Thomas Outwater, Diener des Hauptmanns Stanwick, bezeugt und sagt aus:

»Wenn ich nicht fest glaubte, dass mein Herr den Verstand verloren habe, so würde keine noch so hohe Strafe mich dazu bringen, das von ihm auszusagen, was ich jetzt zu sagen im Begriffe bin. Aber ich versichere, er ist wahnsinnig und deswegen nicht für das verantwortlich, was er getan hat, — wahnsinnig aus Liebe zu einem Mädchen. Wenn ich es könnte, würde ich diesem Frauenzimmer den Hals umdrehen, obgleich es eine vornehme Dame und noch dazu eine reiche Erbin ist. Ehe sie ihnen begegnete, lebten mein Herr und Herr Varleigh zusammen wie Brüder. Ihretwegen entzweiten sie sich, und ob sie dies beabsichtigte oder nicht, ist mir ganz einerlei. Ich gestehe, dass sie mir zuwider war, sobald ich sie zum ersten Mal sah. Sie war eine von jenen blauäugigen Blondinen mit unschuldigem Blicke und schlanker Taille, auf die man aber, wie ich gefunden habe, sich durchaus nicht verlassen kann.

Ich höre, dass man nicht von mir verlangt, über die zwischen den beiden Herren entstandenen Misshelligkeiten Auskunft zu geben, deren Ursache diese Dame war. Ich soll nur erzählen, was ich zu Maplesworth tat und was ich nachher im Hernewald sah. So arm ich auch bin, ich würde jedem eine Fünf-Pfund-Note geben, der dies für mich tun könnte. Unglücklicherweise muss ich es aber selbst tun.

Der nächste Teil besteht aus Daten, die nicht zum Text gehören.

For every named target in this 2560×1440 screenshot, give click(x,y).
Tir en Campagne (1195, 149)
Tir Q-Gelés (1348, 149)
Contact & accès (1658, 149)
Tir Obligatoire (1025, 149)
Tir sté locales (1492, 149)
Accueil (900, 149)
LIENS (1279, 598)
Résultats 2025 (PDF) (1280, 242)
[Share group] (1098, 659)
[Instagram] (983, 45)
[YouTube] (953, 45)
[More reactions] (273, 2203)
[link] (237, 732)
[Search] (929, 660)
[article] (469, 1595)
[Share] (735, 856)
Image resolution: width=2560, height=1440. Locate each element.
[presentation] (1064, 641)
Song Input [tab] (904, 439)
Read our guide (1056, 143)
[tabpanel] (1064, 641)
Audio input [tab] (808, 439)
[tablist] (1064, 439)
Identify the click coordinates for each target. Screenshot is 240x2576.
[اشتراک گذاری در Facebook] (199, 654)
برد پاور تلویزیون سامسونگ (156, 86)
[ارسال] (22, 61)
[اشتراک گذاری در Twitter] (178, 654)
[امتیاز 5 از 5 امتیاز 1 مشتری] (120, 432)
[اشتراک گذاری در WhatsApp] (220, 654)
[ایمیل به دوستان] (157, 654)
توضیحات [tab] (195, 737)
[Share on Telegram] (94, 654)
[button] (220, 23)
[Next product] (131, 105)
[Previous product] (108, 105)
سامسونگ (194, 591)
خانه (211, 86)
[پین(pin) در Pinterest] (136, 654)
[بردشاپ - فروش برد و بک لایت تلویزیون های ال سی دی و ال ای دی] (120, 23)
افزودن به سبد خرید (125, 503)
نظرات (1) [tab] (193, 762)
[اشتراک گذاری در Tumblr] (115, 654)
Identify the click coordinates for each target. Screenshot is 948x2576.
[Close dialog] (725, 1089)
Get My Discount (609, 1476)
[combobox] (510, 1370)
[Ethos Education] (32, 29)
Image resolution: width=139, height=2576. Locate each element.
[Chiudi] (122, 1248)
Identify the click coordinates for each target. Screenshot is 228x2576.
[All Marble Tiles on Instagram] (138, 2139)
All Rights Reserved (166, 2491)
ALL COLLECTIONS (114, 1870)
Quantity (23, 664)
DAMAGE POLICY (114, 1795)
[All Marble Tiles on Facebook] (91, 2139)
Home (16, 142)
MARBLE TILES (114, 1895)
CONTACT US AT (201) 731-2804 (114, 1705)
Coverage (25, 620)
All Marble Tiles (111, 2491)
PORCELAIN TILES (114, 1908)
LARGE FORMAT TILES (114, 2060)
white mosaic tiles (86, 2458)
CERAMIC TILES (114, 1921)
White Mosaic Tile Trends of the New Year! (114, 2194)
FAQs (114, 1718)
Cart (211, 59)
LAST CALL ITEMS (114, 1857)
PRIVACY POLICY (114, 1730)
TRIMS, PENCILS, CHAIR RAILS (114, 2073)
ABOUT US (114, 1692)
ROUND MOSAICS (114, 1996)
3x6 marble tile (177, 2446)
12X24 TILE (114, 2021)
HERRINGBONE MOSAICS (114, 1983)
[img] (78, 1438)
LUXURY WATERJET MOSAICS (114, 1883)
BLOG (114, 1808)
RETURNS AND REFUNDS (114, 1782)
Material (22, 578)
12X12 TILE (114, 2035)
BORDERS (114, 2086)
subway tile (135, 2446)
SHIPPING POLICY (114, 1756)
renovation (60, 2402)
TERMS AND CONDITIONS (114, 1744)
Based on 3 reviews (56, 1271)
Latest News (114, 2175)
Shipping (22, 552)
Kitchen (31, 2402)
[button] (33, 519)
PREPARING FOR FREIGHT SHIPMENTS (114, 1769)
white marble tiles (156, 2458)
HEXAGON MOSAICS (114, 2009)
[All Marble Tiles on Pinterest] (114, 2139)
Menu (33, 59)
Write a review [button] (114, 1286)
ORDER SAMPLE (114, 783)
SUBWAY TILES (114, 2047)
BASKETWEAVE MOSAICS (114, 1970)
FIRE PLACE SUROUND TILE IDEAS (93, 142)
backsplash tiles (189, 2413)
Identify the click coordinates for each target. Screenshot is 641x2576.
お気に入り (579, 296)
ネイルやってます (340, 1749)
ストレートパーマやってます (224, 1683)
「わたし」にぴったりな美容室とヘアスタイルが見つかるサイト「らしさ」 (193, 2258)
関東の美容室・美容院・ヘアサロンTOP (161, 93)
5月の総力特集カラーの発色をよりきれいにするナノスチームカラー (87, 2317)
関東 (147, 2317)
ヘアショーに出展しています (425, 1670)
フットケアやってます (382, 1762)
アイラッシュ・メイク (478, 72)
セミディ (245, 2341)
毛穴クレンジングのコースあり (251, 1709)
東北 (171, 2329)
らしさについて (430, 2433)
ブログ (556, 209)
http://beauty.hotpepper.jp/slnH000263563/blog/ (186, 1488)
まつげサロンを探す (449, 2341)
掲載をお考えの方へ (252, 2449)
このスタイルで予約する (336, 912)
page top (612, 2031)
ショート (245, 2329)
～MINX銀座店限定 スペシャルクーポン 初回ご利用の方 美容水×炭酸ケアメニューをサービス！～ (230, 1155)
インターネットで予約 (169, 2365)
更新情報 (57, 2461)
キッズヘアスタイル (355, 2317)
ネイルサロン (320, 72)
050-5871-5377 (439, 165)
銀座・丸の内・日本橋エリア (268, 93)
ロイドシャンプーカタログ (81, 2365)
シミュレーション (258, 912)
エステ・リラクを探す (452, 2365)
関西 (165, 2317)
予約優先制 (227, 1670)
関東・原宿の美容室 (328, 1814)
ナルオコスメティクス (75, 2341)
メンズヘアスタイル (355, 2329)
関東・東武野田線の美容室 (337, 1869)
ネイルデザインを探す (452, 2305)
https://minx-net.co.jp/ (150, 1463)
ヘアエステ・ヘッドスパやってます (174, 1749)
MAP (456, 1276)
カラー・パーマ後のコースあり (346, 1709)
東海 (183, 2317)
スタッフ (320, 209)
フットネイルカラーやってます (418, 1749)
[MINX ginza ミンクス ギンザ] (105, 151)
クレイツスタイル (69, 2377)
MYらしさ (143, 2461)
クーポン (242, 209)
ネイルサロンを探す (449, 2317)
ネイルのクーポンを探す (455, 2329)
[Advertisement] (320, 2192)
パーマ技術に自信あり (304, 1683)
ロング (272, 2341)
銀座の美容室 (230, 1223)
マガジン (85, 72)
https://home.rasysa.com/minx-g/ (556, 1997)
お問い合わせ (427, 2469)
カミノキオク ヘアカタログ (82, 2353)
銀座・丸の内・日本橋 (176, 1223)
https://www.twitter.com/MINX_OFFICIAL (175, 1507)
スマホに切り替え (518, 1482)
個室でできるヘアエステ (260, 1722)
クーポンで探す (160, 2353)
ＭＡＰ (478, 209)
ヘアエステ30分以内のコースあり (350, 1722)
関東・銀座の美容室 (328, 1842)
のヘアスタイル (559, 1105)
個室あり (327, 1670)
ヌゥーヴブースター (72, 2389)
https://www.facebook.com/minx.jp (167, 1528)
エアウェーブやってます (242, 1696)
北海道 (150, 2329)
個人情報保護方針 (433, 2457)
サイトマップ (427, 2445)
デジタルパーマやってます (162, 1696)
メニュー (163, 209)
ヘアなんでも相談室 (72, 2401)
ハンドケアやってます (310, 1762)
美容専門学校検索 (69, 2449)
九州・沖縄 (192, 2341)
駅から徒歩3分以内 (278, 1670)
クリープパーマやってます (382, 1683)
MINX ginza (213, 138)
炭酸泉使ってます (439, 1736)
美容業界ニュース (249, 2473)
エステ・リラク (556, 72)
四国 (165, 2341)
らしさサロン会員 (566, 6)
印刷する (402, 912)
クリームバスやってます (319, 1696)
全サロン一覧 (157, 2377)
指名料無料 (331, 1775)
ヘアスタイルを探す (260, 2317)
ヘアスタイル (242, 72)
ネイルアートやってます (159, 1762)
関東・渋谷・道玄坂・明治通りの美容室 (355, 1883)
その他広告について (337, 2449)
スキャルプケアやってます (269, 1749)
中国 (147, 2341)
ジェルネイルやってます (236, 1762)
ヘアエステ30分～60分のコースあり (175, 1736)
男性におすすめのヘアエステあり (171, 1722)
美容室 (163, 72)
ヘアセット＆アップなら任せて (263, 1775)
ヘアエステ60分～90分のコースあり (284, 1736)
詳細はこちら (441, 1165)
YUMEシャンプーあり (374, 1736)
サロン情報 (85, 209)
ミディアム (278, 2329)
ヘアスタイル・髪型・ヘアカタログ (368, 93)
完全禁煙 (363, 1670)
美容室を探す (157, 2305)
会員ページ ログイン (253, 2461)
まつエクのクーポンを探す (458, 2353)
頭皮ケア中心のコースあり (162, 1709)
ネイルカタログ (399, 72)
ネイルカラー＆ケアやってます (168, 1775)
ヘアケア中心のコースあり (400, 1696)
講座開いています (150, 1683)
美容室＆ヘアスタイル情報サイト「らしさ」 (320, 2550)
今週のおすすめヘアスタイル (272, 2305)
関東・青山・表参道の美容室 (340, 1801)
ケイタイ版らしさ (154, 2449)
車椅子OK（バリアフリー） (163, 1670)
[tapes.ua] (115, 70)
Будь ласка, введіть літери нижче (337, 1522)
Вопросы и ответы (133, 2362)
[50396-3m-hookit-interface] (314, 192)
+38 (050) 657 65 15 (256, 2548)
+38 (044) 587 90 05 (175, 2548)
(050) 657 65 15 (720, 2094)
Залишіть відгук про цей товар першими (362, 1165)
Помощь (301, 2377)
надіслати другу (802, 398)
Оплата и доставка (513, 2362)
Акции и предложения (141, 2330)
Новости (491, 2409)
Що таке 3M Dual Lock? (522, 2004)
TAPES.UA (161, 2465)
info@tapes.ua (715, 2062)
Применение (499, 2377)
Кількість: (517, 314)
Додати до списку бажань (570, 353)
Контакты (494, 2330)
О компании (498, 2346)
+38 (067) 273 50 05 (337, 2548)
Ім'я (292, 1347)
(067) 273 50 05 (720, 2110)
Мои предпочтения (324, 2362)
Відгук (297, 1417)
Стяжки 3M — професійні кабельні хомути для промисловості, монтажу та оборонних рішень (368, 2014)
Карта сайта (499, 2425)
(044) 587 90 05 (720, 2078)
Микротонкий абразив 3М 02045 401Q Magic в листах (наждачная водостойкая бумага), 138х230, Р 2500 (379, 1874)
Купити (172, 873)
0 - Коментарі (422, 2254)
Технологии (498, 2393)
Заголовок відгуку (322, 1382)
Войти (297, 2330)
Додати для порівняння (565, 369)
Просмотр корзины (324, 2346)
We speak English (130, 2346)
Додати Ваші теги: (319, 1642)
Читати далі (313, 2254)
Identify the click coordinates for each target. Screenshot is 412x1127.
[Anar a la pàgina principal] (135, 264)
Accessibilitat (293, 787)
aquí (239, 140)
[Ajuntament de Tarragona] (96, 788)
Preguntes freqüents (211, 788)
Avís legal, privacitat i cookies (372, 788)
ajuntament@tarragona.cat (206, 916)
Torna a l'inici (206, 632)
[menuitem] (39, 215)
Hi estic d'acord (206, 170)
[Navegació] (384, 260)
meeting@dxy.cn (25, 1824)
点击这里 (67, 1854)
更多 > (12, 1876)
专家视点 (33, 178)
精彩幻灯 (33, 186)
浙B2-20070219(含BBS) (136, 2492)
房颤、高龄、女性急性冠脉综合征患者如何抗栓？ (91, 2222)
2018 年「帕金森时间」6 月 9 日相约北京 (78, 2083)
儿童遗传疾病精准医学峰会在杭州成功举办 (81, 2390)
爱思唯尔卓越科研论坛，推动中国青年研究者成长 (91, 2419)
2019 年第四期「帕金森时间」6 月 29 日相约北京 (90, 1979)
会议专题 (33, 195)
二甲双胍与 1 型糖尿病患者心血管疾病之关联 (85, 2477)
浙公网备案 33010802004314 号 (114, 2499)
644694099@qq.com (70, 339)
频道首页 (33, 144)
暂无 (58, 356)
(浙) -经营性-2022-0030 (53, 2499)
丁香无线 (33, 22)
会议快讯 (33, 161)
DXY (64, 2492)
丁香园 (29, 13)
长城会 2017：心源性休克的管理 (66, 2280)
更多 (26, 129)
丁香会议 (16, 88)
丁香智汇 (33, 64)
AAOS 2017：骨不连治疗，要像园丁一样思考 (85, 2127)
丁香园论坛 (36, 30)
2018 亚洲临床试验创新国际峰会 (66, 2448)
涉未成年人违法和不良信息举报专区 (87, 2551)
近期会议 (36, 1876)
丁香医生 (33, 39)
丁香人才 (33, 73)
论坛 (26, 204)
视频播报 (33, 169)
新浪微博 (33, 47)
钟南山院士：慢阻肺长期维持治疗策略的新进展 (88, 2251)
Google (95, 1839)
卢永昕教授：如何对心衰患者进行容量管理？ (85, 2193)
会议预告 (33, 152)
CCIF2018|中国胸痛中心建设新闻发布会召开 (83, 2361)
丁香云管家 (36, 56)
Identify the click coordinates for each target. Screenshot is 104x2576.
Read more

Am zehnten Juli abends ging mein Herr zum zweiten Mal an jenem Tage in Herrn Varleighs Wohnung. Ich bin im Datum sicher, da es der Tag der Ausgabe der Stadtzeitung war und in ihr sich ein Bericht über eine gerichtliche Verhandlung befand, die das allgemeine Gerede veranlasste. Es hatte nämlich ein oder zwei Tage vorher zwischen einem Eingeborenen der Stadt und einem Touristen ein Duell auf Pistolen stattgefunden, das durch irgendeinen Wortwechsel über Pferde veranlasst worden war. Dieser Zweikampf hatte keine besonders ernsten Folgen. Einer der Männer nur war verletzt worden, und es ergab sich, dass die Wunde von keiner Bedeutung war. Die unangenehme Seite der Sache war vielmehr die, dass die Schutzleute auf dem Platze erschienen, ehe noch der Verwundete weggeschafft worden war. Dieser und seine beiden Sekundanten wurden festgenommen und dem Gericht zur Einleitung einer Untersuchung übergeben. Die Richter erklärten, dass das Duell eine unmenschliche und unchristliche Tat sei, und es wurde beschlossen, das Gesetz in Kraft treten zu lassen und diese Ausschreitung zu verhindern. Dieses Urteil machte viel Aufsehen in der Stadt und prägte das Datum, wie gesagt, meinem Gedächtnis ein. Da ich zufällig von einem Wortwechsel zwischen meinem Herrn und Herrn Varleigh über Fräulein Laroche gehört hatte, hatte ich Besorgnis wegen des zweiten Besuchs des Hauptmanns bei seinem Freunde, mit dem er schon vorher Streit gehabt hatte. Ein Herr sprach bald, nachdem er ausgegangen war, bei ihm vor. Dies gab mir einen Vorwand, ihm mit der mir übergebenen Karte nach Herrn Varleighs Wohnung zu folgen, und ich benutzte diese Gelegenheit.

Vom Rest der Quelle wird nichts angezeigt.